··· EXCERPT TO READ ···

# Vostok Paratrooper Or Duffer?



## Worzel (Jan 12, 2010)

I am the new owner of this watch - which was in a lot with my bid target.

I can't find it on Mark Gordon's site "USSRTIME" so I'm stumped.

If it is a fake it's been done very discretely - with the 1988 inscription and the 'B' stamp hidden under the balance wheel.

The fact that the back is in English and the dial in Russian is what worries me.

I'm hoping you guy's recognize the right hands, colors etc., and can give me some help.



















Cheers

Worzel


----------



## mel (Dec 6, 2006)

Looks OK enough to me, and I doubt anyone would inscribe a fake with a fake date!









There are literally hundreds of variations out there in dials, hands and writing on Russians from the time frame if the inscription is correct :yes:

Does it have wobbly crown syndrome - when you unscrew the crown does it fall about like a soft thing at a wedding? If it does, it'll be a Boctok/Vostok right enough, even though it might be a franken made up from dods of different bits - but then again it might be 100% kosher! (Can you say that about a Russian watch?  )

I'd wind it and enjoy it for what it is!


----------



## Worzel (Jan 12, 2010)

Thanks for that Mel.

When the crown is un-screwed it is indeed wobbly and took some time to work out how to wind it.

It's not really my style of watch so I'll look to trade it or sell it. I'd be interested to know if it's worth a type-1 FSWF?

Cheers

Worzel


----------



## Worzel (Jan 12, 2010)

Worzel said:


> Thanks for that Mel.
> 
> When the crown is un-screwed it is indeed wobbly and took some time to work out how to wind it.
> 
> ...


Just seen this on the bay for about Â£30. It's UK sellers says it's not a copy and is genuine 1980's :thumbsdown: or :thumbsup:


----------



## mel (Dec 6, 2006)

That's about right I'd guess for a manual wind Vostok - the autos go for a bit more. Easy ID the higher jewel count are the autos. :yes:

The "CCCP" signature dates the watch to pre 1990-ish, the break up of the USSR, but note that the thrifty Vostokian factory used dials that were in stock till they needed re-made, so there appears to be no exact cut-off date. Presumably popular models needed new dials made before less popular ones, so they would have been used up faster.

···

• LIST OF TASKS:
[A] Decide whether each statement below agrees with the Vostok watch thread. Answer yes or no for each, and quote the words of the thread that decide it.
(i) Worzel found the watch on Mark Gordon's site "USSRTIME".
(ii) The watch's crown is wobbly once it is unscrewed.
(iii) A higher jewel count identifies the manual wind models.
[B] Retype the passage of the Vostok watch thread that opens with the words containing "If it is a fake" and closes with "me some help.".
[C] Continue the Vostok watch thread from the point where it stops.

··· RAW DATA ···

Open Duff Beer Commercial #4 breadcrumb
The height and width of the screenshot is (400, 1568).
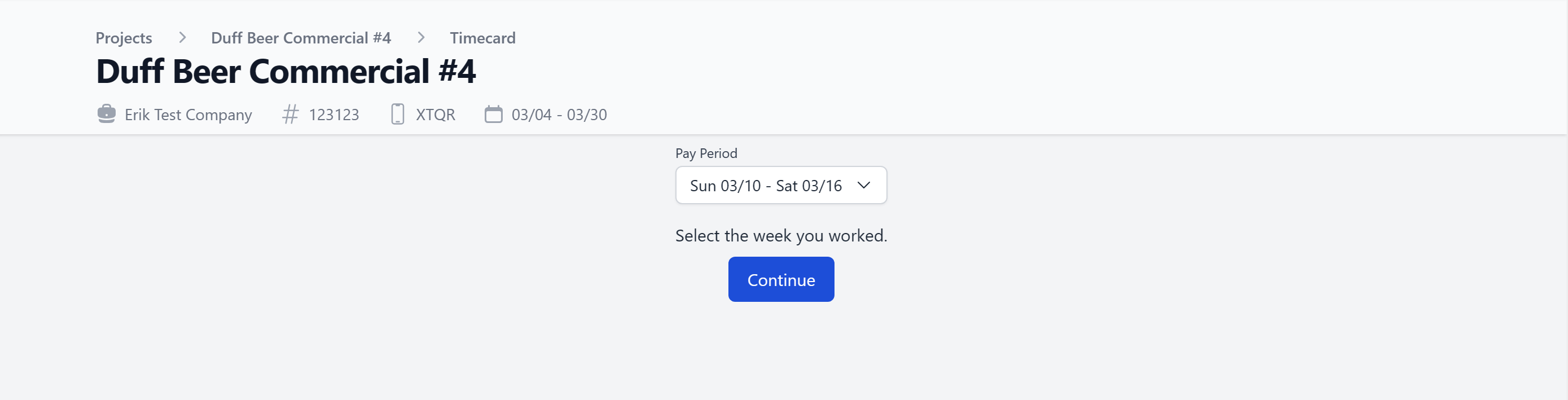point(301,38)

···

• RESPONSES:
[A]
(i) No: "I can't find it on Mark Gordon's site "USSRTIME" so I'm stumped."
(ii) Yes: "When the crown is un-screwed it is indeed wobbly"
(iii) No: "Easy ID the higher jewel count are the autos."

[B]
If it is a fake it's been done very discretely - with the 1988 inscription and the 'B' stamp hidden under the balance wheel.

The fact that the back is in English and the dial in Russian is what worries me.

I'm hoping you guy's recognize the right hands, colors etc., and can give me some help.

[C]
Should run forever almost - all Vostoks are the same, tough as old boots usually! :notworthy:


----------



## Guest (Jun 28, 2010)

Worzel said:


> The fact that the back is in English and the dial in Russian is what worries me.


I wonder if it's been fitted with a back off one of the civvy [For export rather than Soviet military] versions ?.

I'm more interested in the engraved dedication that's been added.One time birthday gift perhaps.


----------



## watch4me (Jul 4, 2010)

This is a very nice watch. Great pictures. Thank you for sharing.


----------



## bio (Mar 11, 2010)

littlealex said:


> I wonder if it's been fitted with a back off one of the civvy [For export rather than Soviet military] versions ?.


I was thinking of the same thing. Also, I thought the 'paratrooper' variant always came with a green dial (not that I'm an expert).


----------



## Worzel (Jan 12, 2010)

Well I've tried my best to ditch the Paratrooper but it's still here - couldn't trade it on the forum and couldn't sell it on thEBay :crybaby:.

Bio's comment...

" I thought the 'paratrooper' variant always came with a green dial ".

Is he right? Do I have a rarity  or is it more likely to point to a mongrel :blow: .

So it would be interesting to see how many different colored Paratroopers we can muster.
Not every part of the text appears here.